このミニスター(ケアをする人)にならないか、と西之園牧師から言われた時『そんな大役は無理、気も短いし、若造だし、他に適任の人がいる』と躊躇したのを覚えています。しかし、そんな私がこの役を引き受け、キリストに従おうと前を向いて歩もうとした時に何が起こったかをお話したいと思います。
●このスティーブン・ミニストリーで私たちにできる事はcare(その人を気遣う事)であり、結果であるcure(治療)は神がなさる事だと教わりました。ですから私の役割は、苦しみを吐き出すはけ口となり、神の助けを求めて共に祈る事だと考えています。私がどれ程役立っていかはわかりませんが、確かに言える事はスティーブン・ミニスターになった事で私自身が大きな恩恵を受けているという事です。
●私は生来でしゃばりな性格でしたが小学生の頃『人に好かれるには、あまり自分の意見を言わないほうがいい』と悟り、自分の意見を言う事を控えるようになりました。それと同時に人の話を聞く事も楽しいと感じていました。ところが11年前に米国に来て、カレッジで勉強するようになると、自分の意見が決められず、また言えない、という事に苦しむようになりました。いかに上手く話すかに重点が置かれる米国の環境の中で、聞く事が好きということは何の得にもならないように思われました。でもそのような「聞くのが好き」という性質を、神は用いてスティーブン・ミニスターにして下さいました。神様は欠点と思える事でも、また相応しくないと思える人でも用いて下さるという事を知る事ができたのです。

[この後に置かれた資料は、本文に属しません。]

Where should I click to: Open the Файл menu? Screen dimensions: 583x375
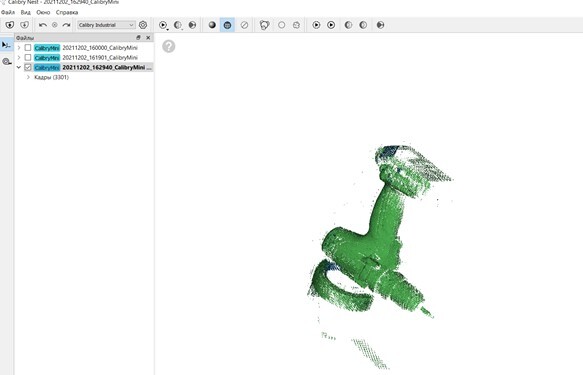point(8,12)
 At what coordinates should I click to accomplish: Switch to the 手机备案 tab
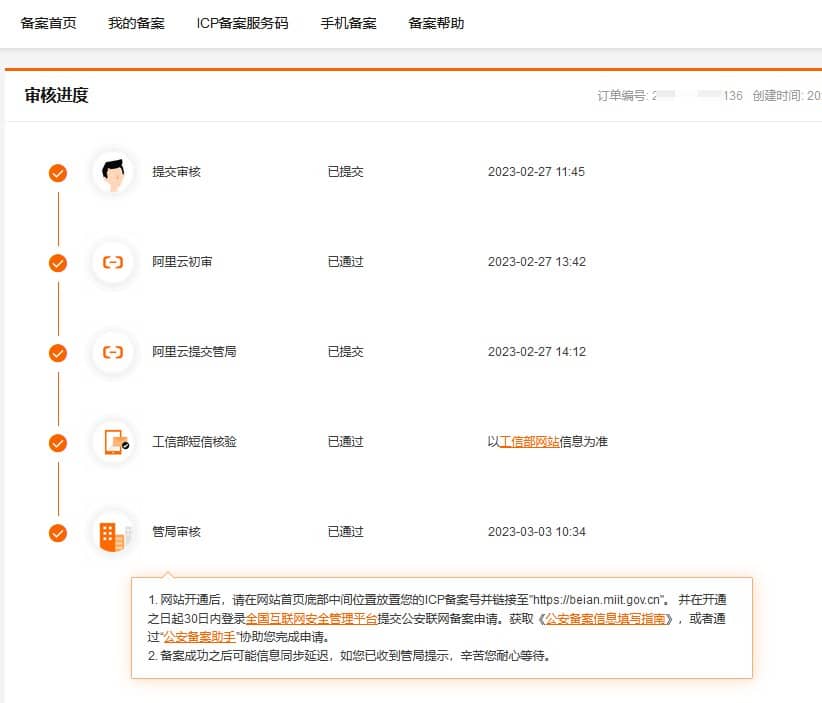[x=348, y=23]
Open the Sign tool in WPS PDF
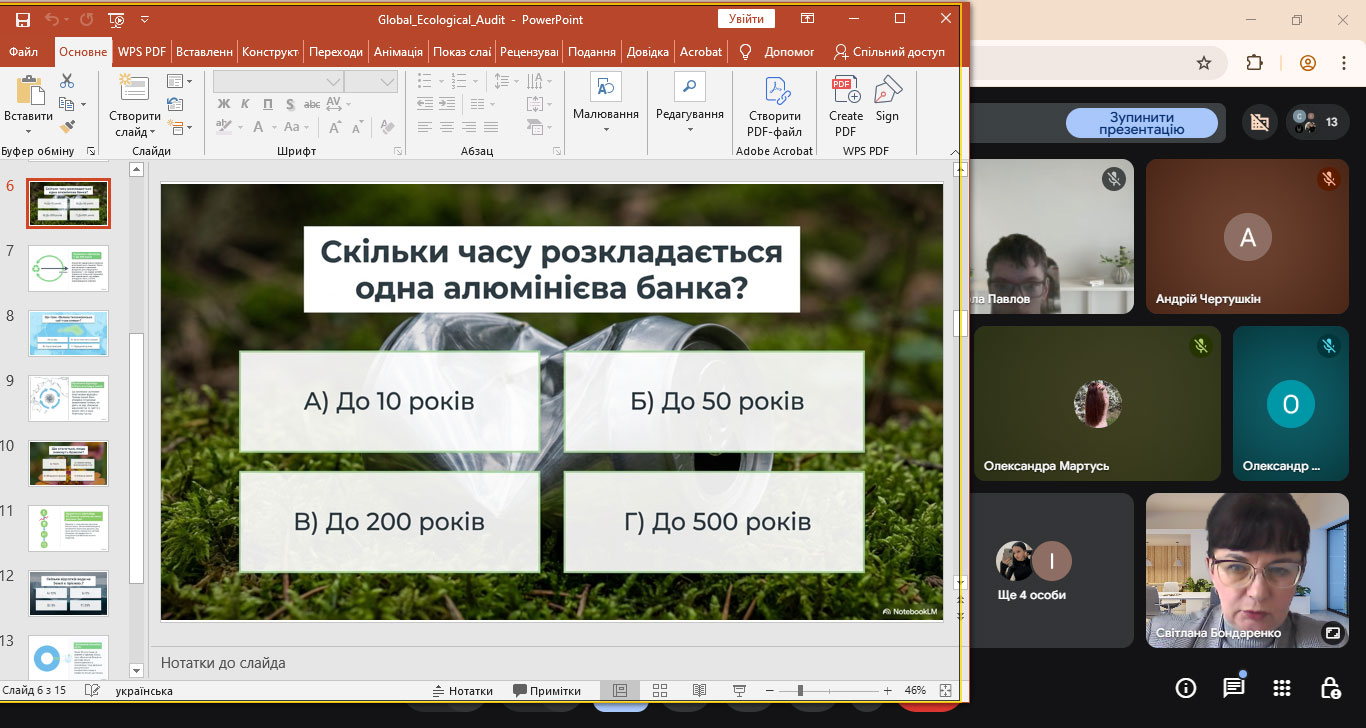 point(887,100)
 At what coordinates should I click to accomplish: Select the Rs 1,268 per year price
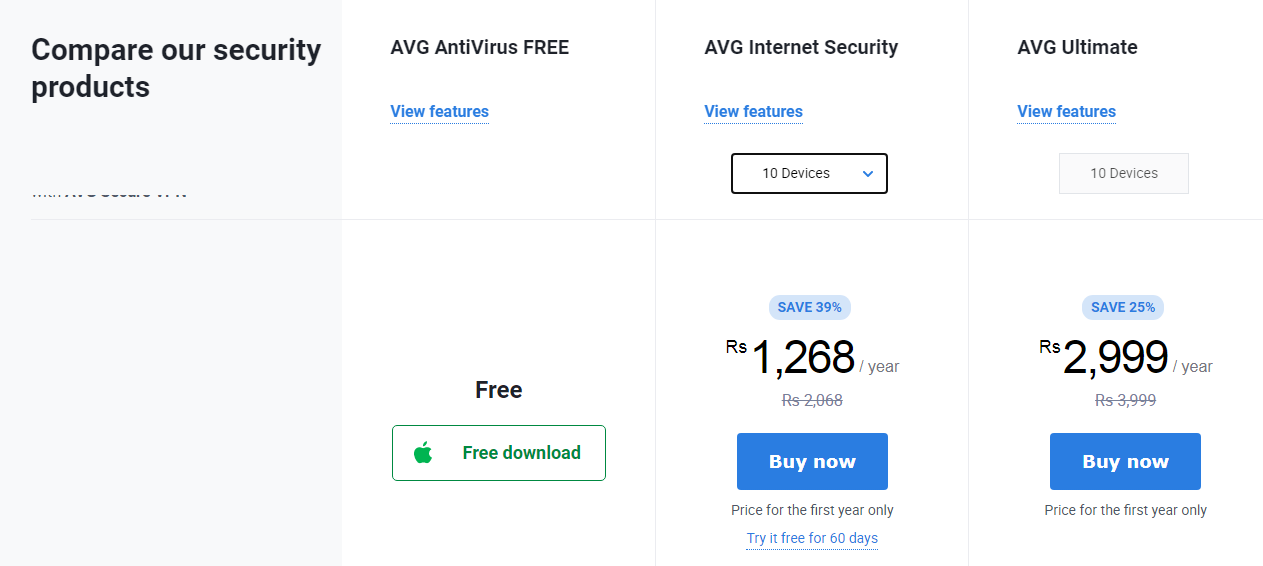coord(803,358)
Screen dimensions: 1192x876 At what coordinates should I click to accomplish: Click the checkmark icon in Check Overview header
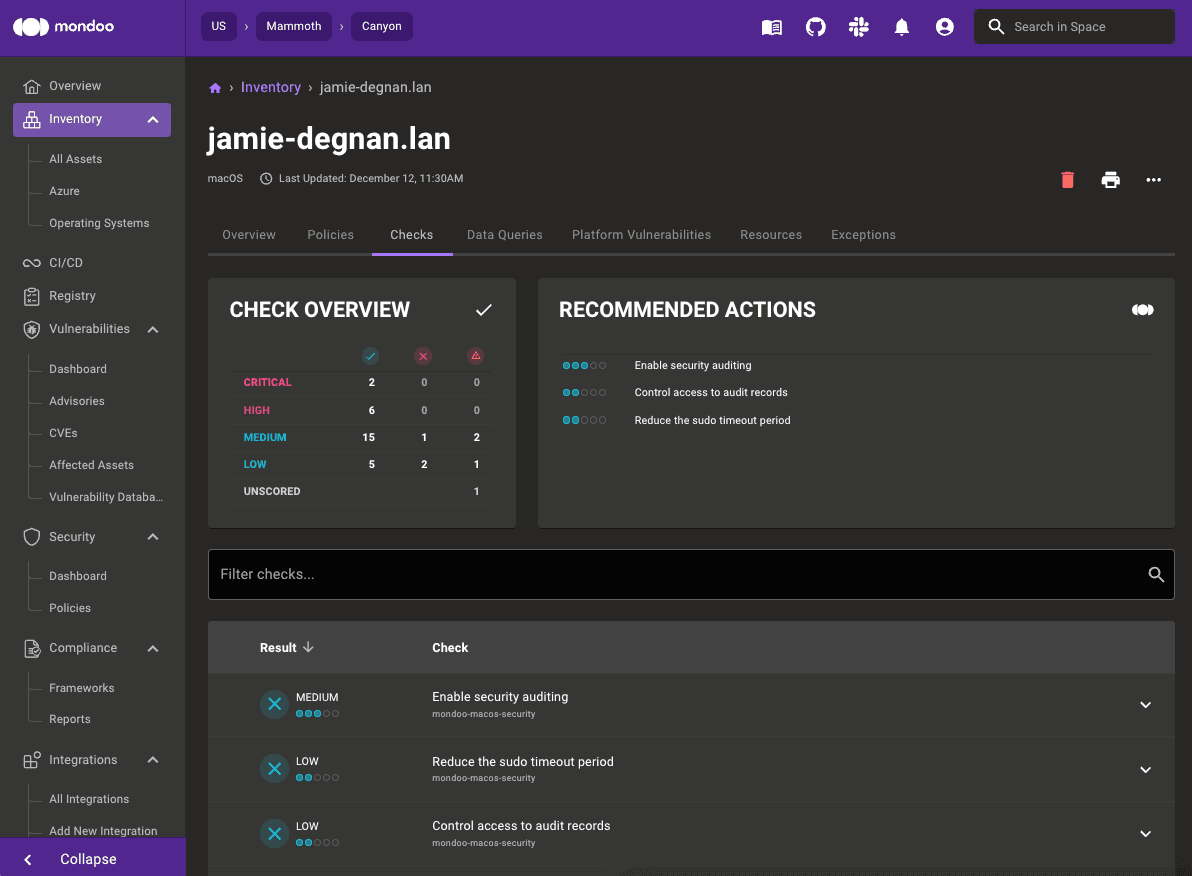tap(484, 310)
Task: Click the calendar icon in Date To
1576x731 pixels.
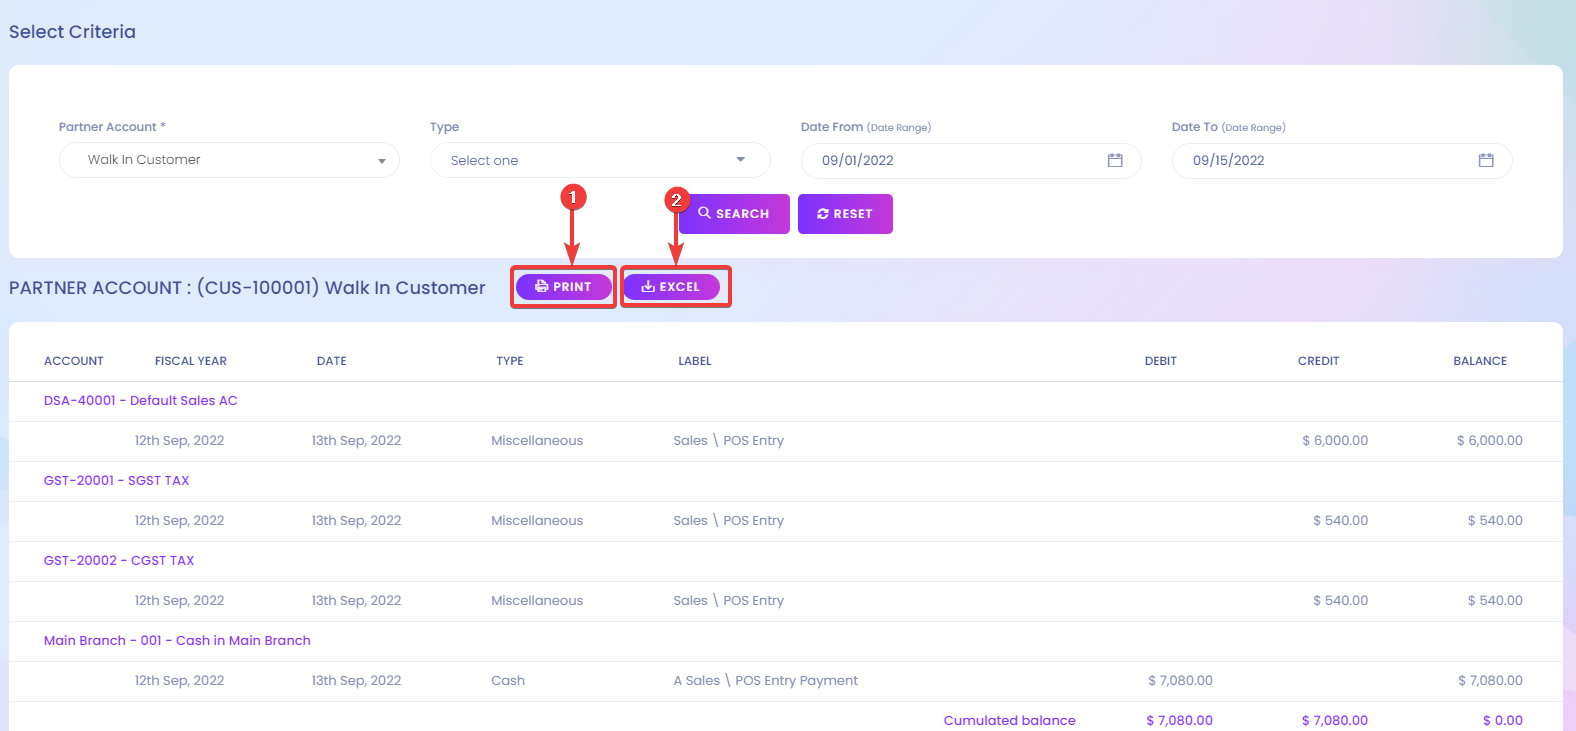Action: point(1486,160)
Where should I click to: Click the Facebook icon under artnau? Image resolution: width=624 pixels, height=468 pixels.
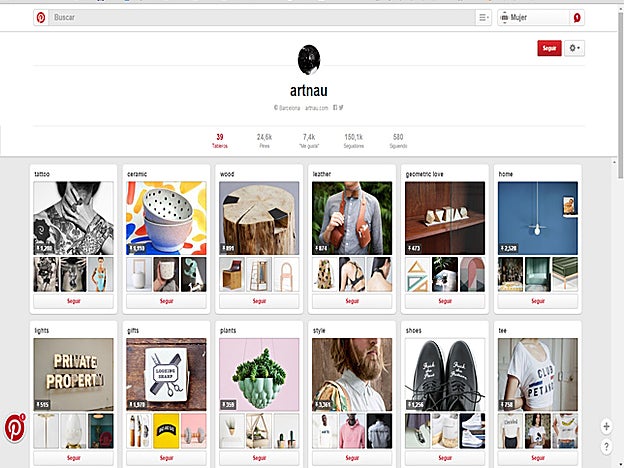[333, 107]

●私が受けたもう一つの恩恵は、神に対する信頼が強くなったことです。 私自身、余計な言葉で相手を傷つけたりする可能性もあるので、面会をする前には毎回一生懸命助けてくださいと祈り願います。その事によって、私がケアする人の状況や、その人自身の気持ちに変化が現れることを実感することが出来ています。また、私がケアする人に寄り添っている間、私が特に何かしているわけではないので、神様・イエス様が私を助けてくださっている事、私のケアレシーバーを愛し、御手を差し伸べておられる事を感じることが出来るのです。このような体験からミニスターの働きに必要な助けは全て神が与えて下さる、という事を信じられるようになってきたのです。
●「私についてきなさい」というイエス様の招きは一人ひとり違います。でも私達は、往々にしてその招きに対し、尻込みしてしまいます。今日の聖書の箇所でも、イエス様に従おうとする人たちが、いろんな口実をつけてそれを先送りにしようとしています。ある人は『まず私の父を葬らせてください』、またある人は『家族に別れを言いに帰らせてください』と。けれども、イエス様は何よりも大切なのは「今、委ねて一歩踏み出すことなんだ」と言って下さっているのです。ですから、神の呼びかけに従おうとする時、ただ前を向いてキリストの背中だけを追い求めてついていく事をお勧めしたいのです。そうして一歩を踏み出す時に、神が道を、そしてその道を歩んでいくために必要なものを全て与え助けてくださることに気付かされ、ついには後についてくるようにとの呼びかけは私たちの幸せ・祝福のために言ってくださっていたのだと知ることができるのです。
●私自身、最初は自分には無理だと思ったこのスティーブンミニストリーへを押し出された事を今、とても感謝しています。これからもご一緒に、この教会で「私についてきなさい」と呼びかけてくださるイエス様のその声に勇気を持って、前を向いて、今、一歩を踏み出していきたいと思います。